◆ DIRECTIONS
Find the lines in the records below that contain "Terms", and report each of them.

[DATA UNDER STUDY]

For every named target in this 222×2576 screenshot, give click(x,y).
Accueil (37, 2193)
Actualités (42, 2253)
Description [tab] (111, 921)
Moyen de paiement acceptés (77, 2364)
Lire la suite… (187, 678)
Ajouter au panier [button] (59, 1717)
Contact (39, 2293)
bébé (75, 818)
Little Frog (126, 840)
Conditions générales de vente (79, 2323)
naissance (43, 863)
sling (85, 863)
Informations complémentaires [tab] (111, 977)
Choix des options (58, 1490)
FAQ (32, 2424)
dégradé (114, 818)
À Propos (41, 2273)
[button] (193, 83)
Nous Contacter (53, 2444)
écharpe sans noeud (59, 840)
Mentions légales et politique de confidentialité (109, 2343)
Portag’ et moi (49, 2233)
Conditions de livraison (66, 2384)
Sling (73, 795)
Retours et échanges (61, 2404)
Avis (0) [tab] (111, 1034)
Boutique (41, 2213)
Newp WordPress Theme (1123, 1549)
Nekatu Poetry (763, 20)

[/DATA UNDER STUDY]
[DATA UNDER STUDY]

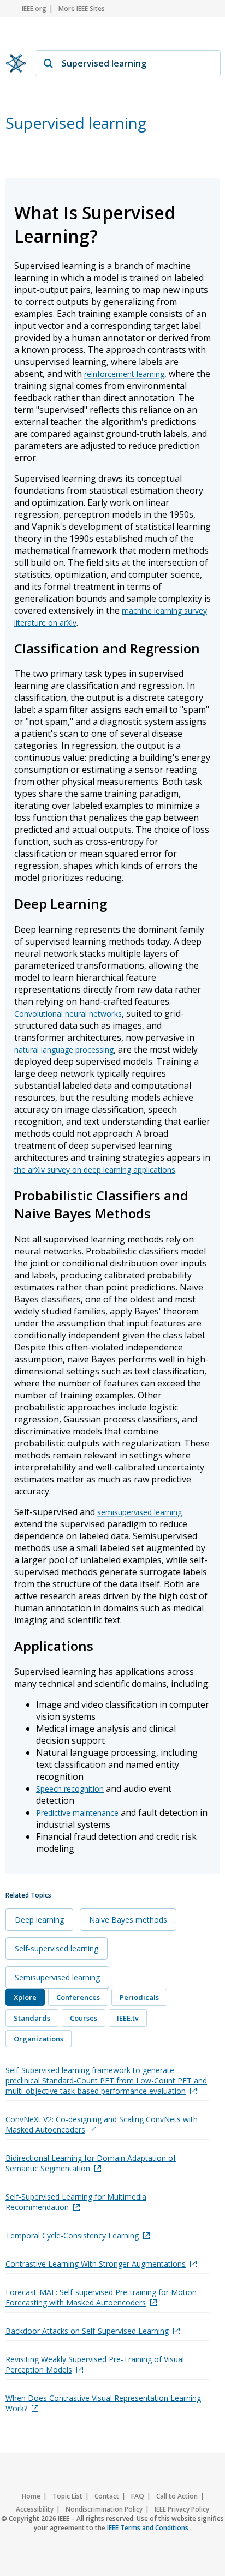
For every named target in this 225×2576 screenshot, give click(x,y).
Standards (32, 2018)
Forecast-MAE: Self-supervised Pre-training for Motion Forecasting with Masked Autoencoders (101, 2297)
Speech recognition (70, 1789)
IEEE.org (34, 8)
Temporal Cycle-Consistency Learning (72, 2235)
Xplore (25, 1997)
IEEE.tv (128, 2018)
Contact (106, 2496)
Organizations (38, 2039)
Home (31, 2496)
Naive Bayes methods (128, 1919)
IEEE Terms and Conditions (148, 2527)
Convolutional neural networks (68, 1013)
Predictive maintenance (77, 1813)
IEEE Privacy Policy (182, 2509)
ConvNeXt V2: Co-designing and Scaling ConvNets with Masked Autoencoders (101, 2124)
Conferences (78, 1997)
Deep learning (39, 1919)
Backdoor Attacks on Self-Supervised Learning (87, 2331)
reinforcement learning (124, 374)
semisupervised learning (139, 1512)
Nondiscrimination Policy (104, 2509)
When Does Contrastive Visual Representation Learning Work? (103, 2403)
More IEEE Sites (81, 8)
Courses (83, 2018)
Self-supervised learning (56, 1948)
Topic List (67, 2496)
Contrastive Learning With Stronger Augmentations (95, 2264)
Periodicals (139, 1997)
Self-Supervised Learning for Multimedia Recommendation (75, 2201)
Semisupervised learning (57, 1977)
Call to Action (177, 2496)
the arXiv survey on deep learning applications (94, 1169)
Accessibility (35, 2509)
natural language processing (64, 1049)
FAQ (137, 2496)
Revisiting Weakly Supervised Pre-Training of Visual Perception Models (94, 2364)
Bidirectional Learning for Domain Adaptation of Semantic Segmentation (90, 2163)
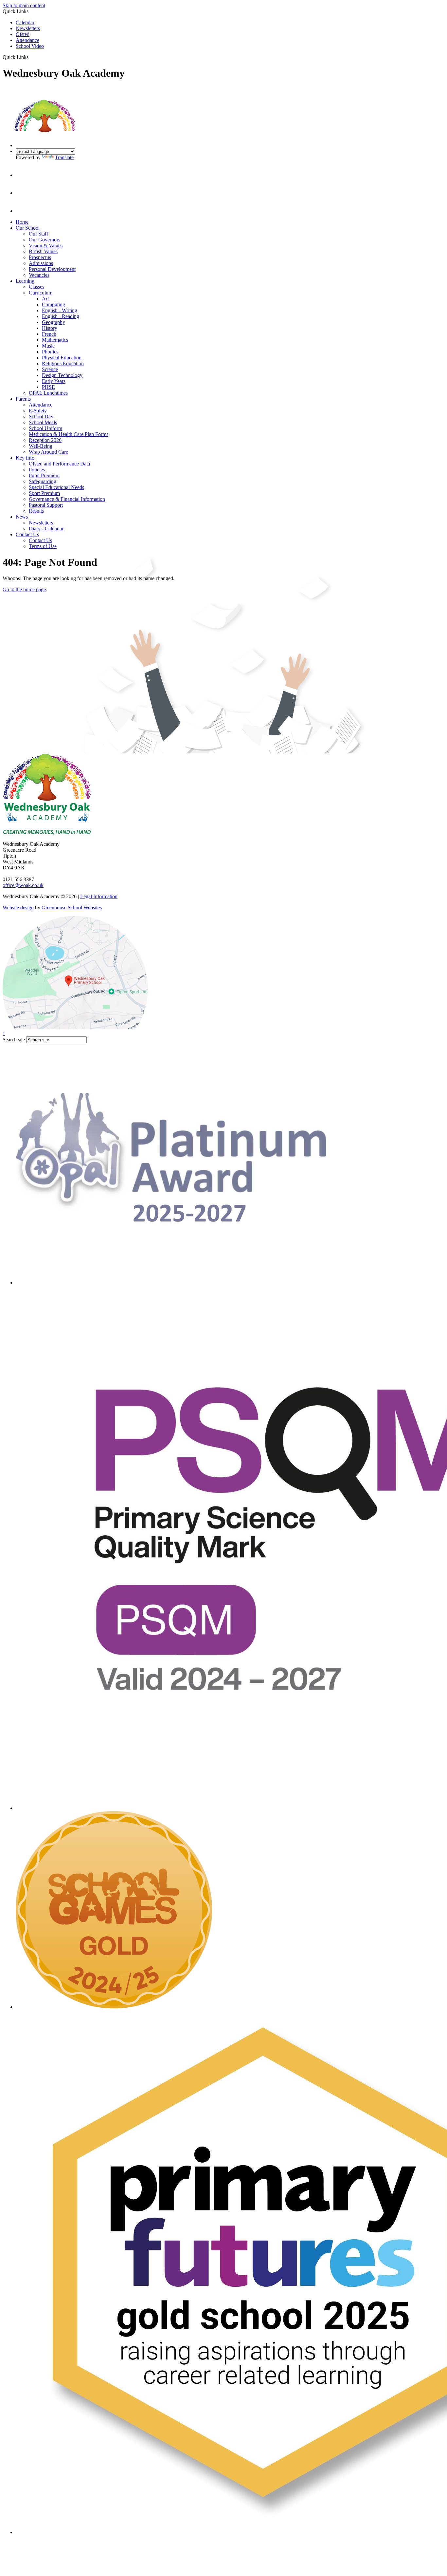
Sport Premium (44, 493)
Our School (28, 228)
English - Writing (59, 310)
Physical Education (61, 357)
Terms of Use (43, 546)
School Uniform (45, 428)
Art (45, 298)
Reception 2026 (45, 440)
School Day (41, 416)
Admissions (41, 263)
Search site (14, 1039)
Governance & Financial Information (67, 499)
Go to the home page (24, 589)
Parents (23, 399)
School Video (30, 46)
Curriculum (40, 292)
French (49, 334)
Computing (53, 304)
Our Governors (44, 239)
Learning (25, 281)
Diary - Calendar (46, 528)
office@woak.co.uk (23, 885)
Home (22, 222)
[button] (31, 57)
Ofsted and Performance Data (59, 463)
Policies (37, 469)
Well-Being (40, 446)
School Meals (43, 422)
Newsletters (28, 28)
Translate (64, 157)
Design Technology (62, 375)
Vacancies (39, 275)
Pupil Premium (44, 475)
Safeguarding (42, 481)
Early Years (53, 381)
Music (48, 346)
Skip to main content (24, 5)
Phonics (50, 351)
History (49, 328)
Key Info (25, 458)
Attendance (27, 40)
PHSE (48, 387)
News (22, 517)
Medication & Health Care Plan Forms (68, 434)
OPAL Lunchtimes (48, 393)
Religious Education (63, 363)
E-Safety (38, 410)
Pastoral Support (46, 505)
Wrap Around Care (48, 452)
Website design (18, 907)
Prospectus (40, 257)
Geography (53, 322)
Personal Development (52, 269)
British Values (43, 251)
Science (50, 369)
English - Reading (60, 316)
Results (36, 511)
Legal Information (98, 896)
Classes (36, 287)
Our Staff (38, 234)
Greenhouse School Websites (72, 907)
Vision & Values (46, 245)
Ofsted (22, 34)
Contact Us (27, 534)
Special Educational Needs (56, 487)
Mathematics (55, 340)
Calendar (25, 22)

[/DATA UNDER STUDY]
[DATA UNDER STUDY]

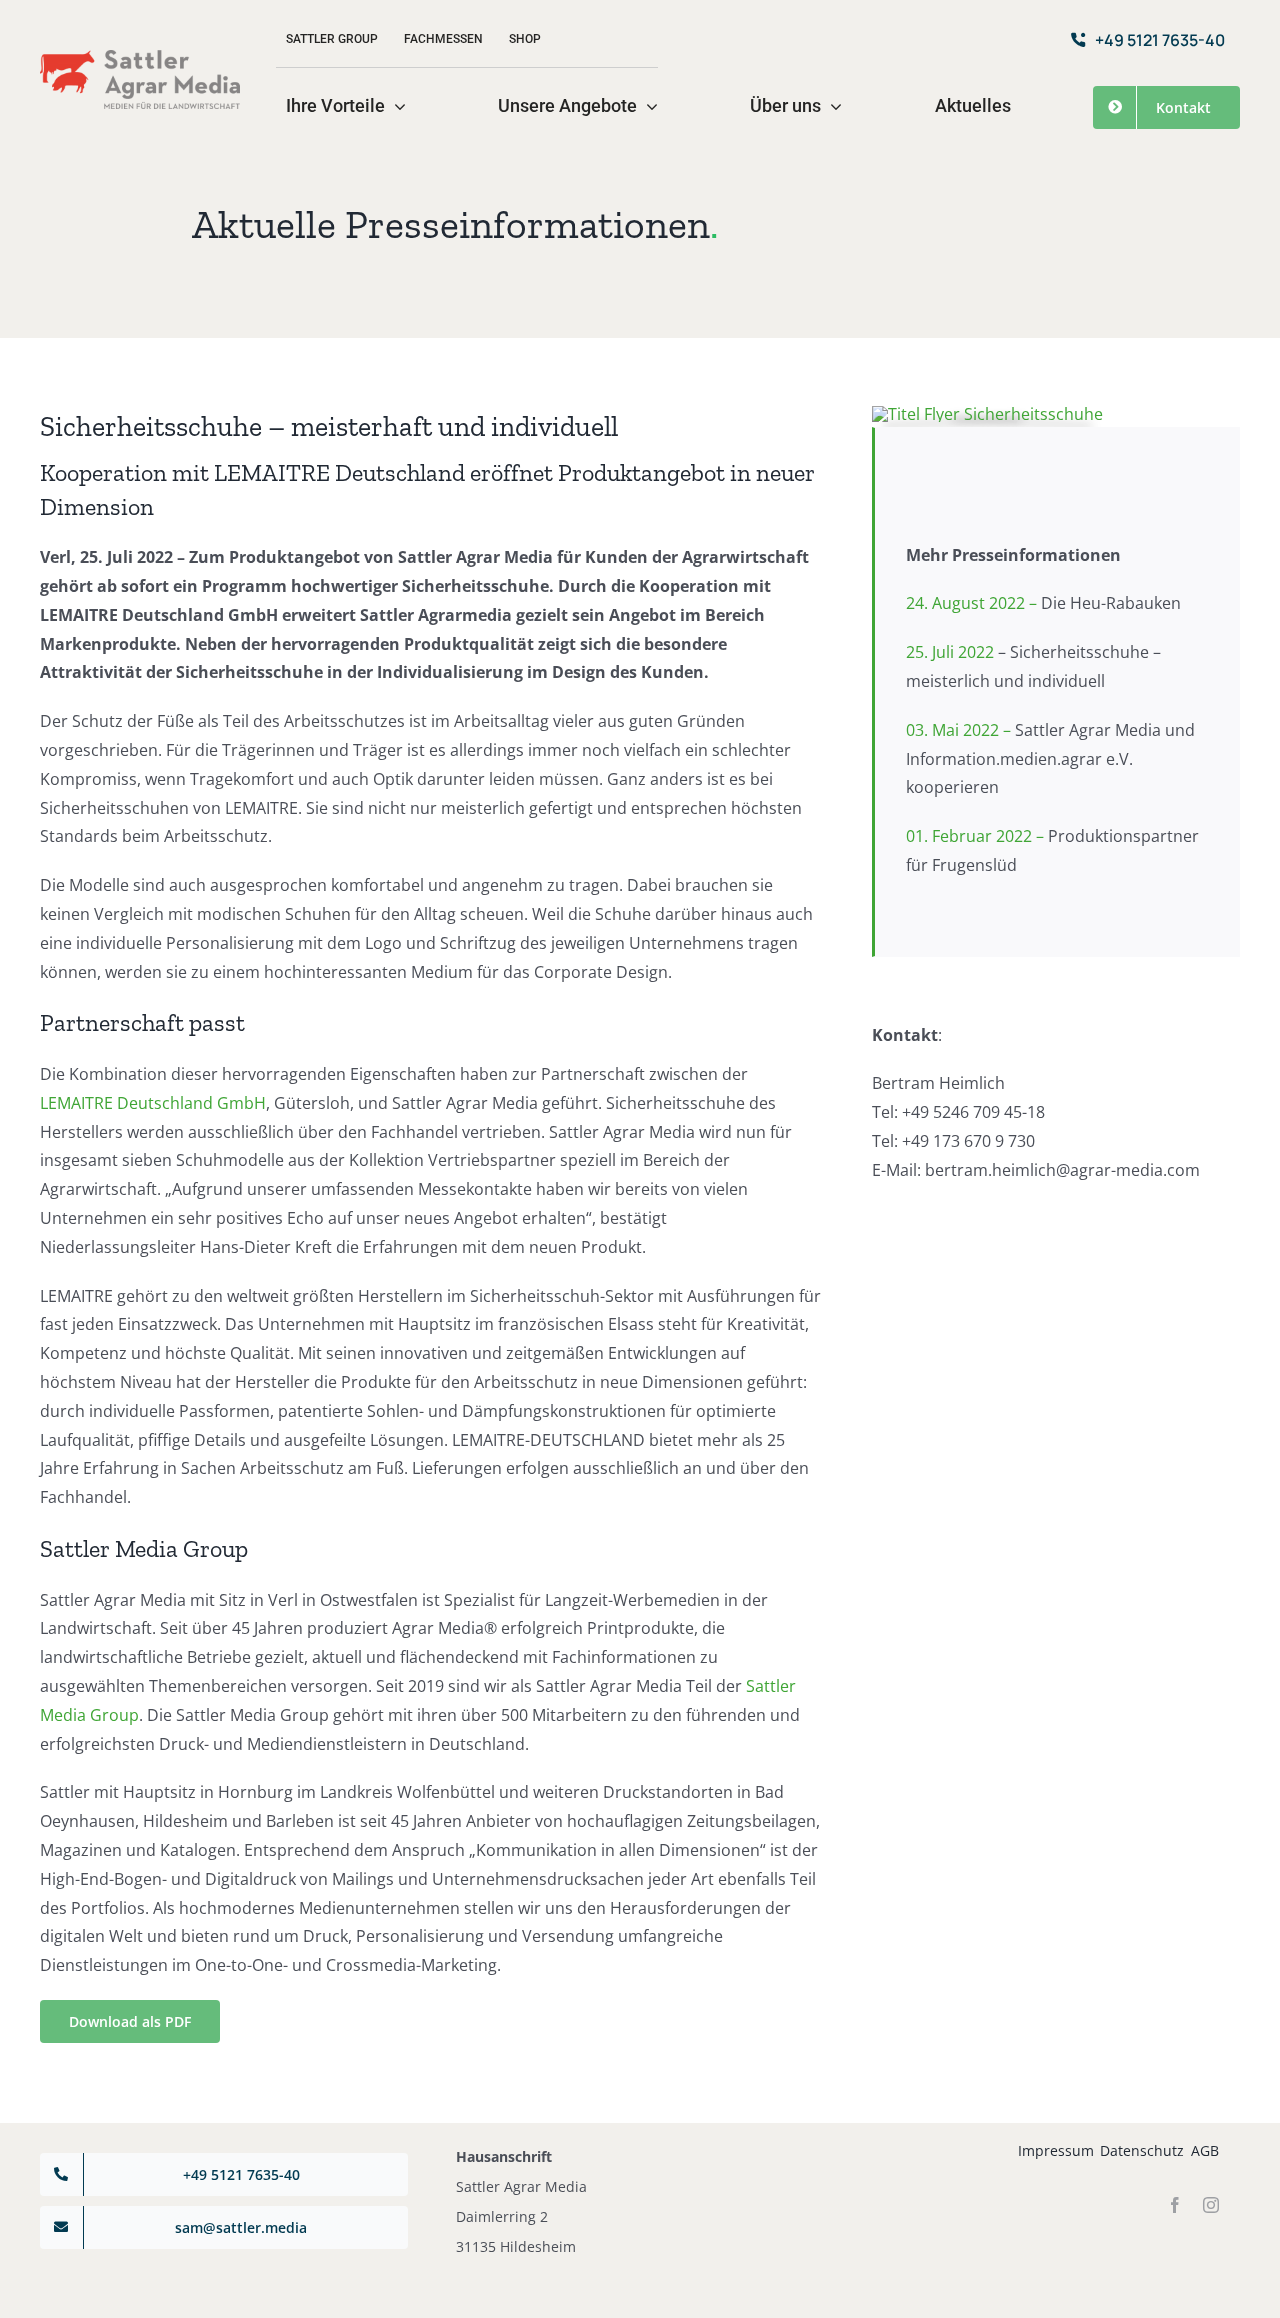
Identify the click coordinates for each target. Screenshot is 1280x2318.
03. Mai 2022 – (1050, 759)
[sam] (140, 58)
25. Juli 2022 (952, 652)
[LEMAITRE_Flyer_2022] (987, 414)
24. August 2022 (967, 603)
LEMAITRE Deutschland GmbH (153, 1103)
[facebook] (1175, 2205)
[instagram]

[/DATA UNDER STUDY]

◆ RESPONSE AREA
IEEE Terms and Conditions (148, 2527)
Terms of Use (43, 546)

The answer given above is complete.